Work done in Stretching a wire

In stretching a wire work is done against internal restoring forces. This work is stored as elastic potential energy or strain energy.

If a force F acts along the length L of the wire or cross section A and stretches it by x then:

\(Young’s\,\,Modulus\left( Y \right)=\frac{Stress}{Strain}=\frac{F/A}{x/L}=\frac{FL}{Ax}\Rightarrow F=\frac{YA}{L}x\).

So, the work done for an additional small increase dx in length,

\(dW=F\,dx=\frac{YA}{L}x.dx\).

Hence, total work done in increasing the length (l):

\(W=\int\limits_{0}^{l}{dW}=\int\limits_{0}^{l}{F.dx}=\frac{1}{2}\frac{YA}{L}{{l}^{2}}\), this work done is stored in the wire

Therefore, Energy stored in wire, \(U=\frac{1}{2}\frac{YA{{l}^{2}}}{L}=\frac{1}{2}Fl\,\,\,\left( As,\,\,F=\frac{YAl}{L} \right)\).

Now, dividing both sides by volume of the wire we get energy stored in unit volume of wire.

\({{U}_{V}}=\frac{1}{2}\frac{Fl}{AL}\) = ½ x Stress x Strain = ½ x Y x (Strain)²

\({{U}_{V}}=\frac{1}{2Y}{{\left( Stress \right)}^{2}}\) (As AL = Volume of Wire)

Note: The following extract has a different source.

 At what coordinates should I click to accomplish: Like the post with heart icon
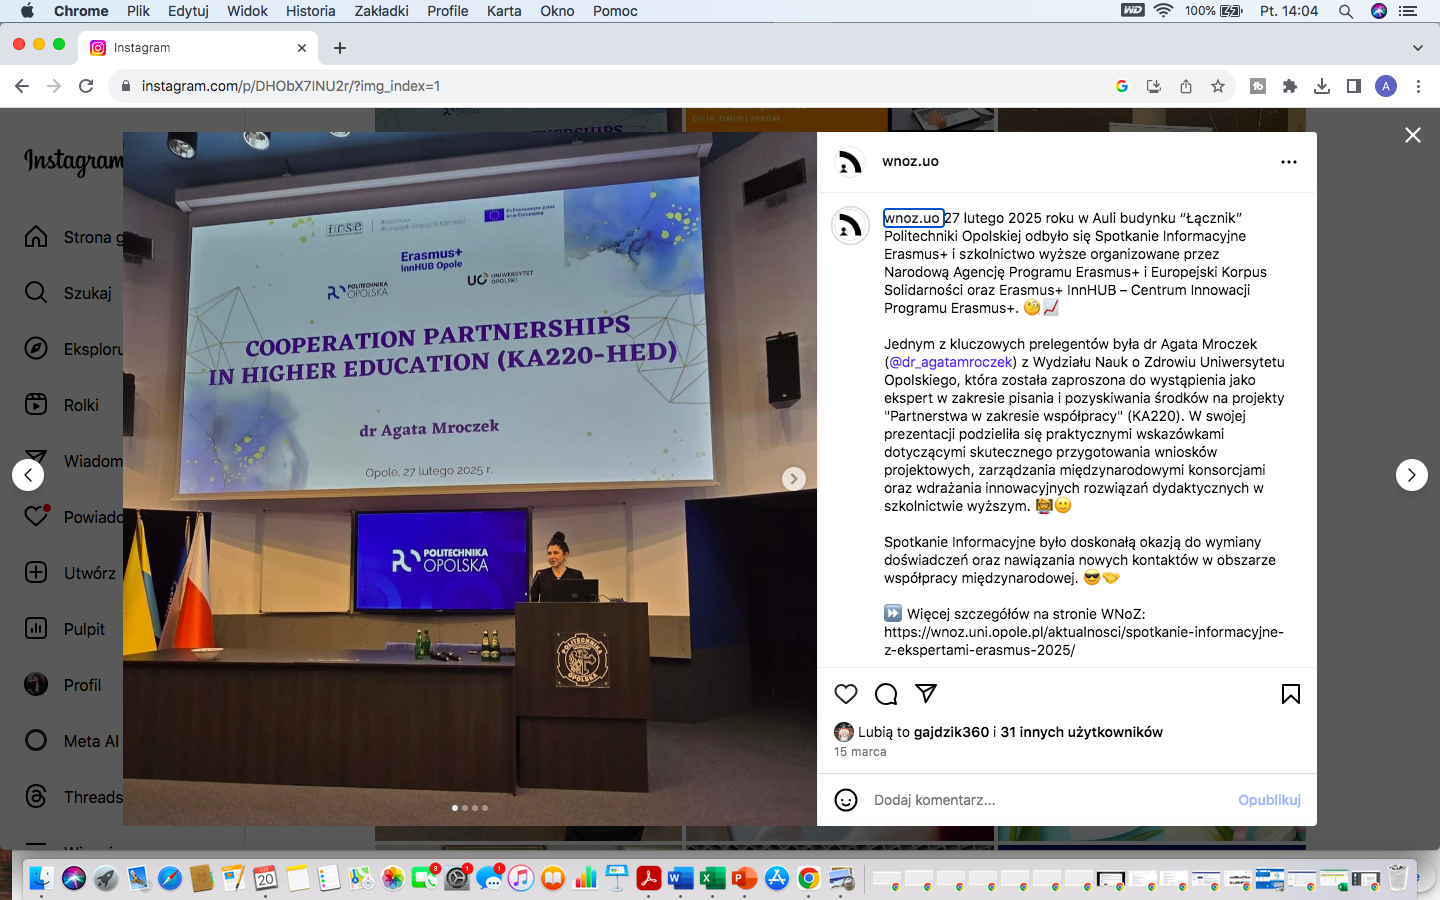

If the force on the wire is increased from F₁ to F₂ and the elongation in wire is l then energy stored in the wire, \(U=\frac{1}{2}\left( \frac{{{F}_{1}}+{{F}_{2}}}{2} \right)l\).

Thermal energy density = Thermal energy per unit volume = ½ x Thermal Stress x Strain

\(=\frac{1}{2}\frac{Fl}{AL}\) = ½ (Y α Δθ) (α Δθ) = ½ Y α² (Δθ)².